__Given task__
Copy out the material that follows word for word, keeping every line in its original order.

__Dataset rows__

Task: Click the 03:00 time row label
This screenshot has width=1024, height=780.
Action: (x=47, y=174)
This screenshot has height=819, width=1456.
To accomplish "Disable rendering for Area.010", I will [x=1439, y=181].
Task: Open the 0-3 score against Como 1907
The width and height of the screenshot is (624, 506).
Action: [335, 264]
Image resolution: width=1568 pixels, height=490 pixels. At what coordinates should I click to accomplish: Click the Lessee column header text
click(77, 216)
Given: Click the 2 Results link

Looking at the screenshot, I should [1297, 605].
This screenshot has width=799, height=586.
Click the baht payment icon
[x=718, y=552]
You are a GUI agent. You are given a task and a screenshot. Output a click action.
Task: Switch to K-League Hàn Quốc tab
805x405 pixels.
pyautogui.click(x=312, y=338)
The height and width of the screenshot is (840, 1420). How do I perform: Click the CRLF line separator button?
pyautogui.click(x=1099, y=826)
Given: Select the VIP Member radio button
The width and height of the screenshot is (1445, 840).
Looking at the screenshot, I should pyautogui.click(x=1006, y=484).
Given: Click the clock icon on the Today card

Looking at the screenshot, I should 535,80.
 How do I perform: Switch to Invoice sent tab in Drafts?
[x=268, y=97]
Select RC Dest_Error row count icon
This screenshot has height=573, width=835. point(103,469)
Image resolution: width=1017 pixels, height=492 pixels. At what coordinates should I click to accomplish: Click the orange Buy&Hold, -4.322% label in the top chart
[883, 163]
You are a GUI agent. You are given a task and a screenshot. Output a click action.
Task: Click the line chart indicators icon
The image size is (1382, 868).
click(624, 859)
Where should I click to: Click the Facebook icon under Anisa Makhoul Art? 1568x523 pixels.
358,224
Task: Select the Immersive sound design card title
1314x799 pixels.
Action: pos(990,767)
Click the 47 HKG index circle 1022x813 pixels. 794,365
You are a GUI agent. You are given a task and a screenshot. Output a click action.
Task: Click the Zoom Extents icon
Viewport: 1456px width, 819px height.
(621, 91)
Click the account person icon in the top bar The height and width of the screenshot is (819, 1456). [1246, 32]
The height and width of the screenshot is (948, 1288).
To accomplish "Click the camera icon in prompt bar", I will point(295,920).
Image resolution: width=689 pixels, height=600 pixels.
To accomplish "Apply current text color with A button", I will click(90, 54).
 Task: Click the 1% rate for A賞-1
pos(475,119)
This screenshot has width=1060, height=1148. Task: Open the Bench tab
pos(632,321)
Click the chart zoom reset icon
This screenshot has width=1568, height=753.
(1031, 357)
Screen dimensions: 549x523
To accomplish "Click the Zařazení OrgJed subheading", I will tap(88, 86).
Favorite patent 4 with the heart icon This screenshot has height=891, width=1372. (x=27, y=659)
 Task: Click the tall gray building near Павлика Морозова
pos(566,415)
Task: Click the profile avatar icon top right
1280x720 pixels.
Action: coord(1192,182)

__Solution for this problem__
Task: Click the 03:00 time row label
This screenshot has width=1024, height=780.
Action: (x=47, y=174)
This screenshot has height=819, width=1456.
To accomplish "Disable rendering for Area.010", I will [x=1439, y=181].
Task: Open the 0-3 score against Como 1907
The width and height of the screenshot is (624, 506).
Action: [335, 264]
Image resolution: width=1568 pixels, height=490 pixels. At what coordinates should I click to accomplish: Click the Lessee column header text
click(77, 216)
Given: Click the 2 Results link

Looking at the screenshot, I should [1297, 605].
This screenshot has width=799, height=586.
Click the baht payment icon
[x=718, y=552]
You are a GUI agent. You are given a task and a screenshot. Output a click action.
Task: Switch to K-League Hàn Quốc tab
805x405 pixels.
pyautogui.click(x=312, y=338)
The height and width of the screenshot is (840, 1420). How do I perform: Click the CRLF line separator button?
pyautogui.click(x=1099, y=826)
Given: Select the VIP Member radio button
The width and height of the screenshot is (1445, 840).
Looking at the screenshot, I should pyautogui.click(x=1006, y=484).
Given: Click the clock icon on the Today card

Looking at the screenshot, I should 535,80.
 How do I perform: Switch to Invoice sent tab in Drafts?
[x=268, y=97]
Select RC Dest_Error row count icon
This screenshot has height=573, width=835. point(103,469)
Image resolution: width=1017 pixels, height=492 pixels. At what coordinates should I click to accomplish: Click the orange Buy&Hold, -4.322% label in the top chart
[883, 163]
You are a GUI agent. You are given a task and a screenshot. Output a click action.
Task: Click the line chart indicators icon
The image size is (1382, 868).
click(624, 859)
Where should I click to: Click the Facebook icon under Anisa Makhoul Art? 1568x523 pixels.
358,224
Task: Select the Immersive sound design card title
1314x799 pixels.
Action: pos(990,767)
Click the 47 HKG index circle 1022x813 pixels. 794,365
You are a GUI agent. You are given a task and a screenshot. Output a click action.
Task: Click the Zoom Extents icon
Viewport: 1456px width, 819px height.
(621, 91)
Click the account person icon in the top bar The height and width of the screenshot is (819, 1456). [1246, 32]
The height and width of the screenshot is (948, 1288).
To accomplish "Click the camera icon in prompt bar", I will point(295,920).
Image resolution: width=689 pixels, height=600 pixels.
To accomplish "Apply current text color with A button", I will click(90, 54).
 Task: Click the 1% rate for A賞-1
pos(475,119)
This screenshot has width=1060, height=1148. Task: Open the Bench tab
pos(632,321)
Click the chart zoom reset icon
This screenshot has width=1568, height=753.
(1031, 357)
Screen dimensions: 549x523
To accomplish "Click the Zařazení OrgJed subheading", I will tap(88, 86).
Favorite patent 4 with the heart icon This screenshot has height=891, width=1372. (x=27, y=659)
 Task: Click the tall gray building near Павлика Морозова
pos(566,415)
Task: Click the profile avatar icon top right
1280x720 pixels.
Action: coord(1192,182)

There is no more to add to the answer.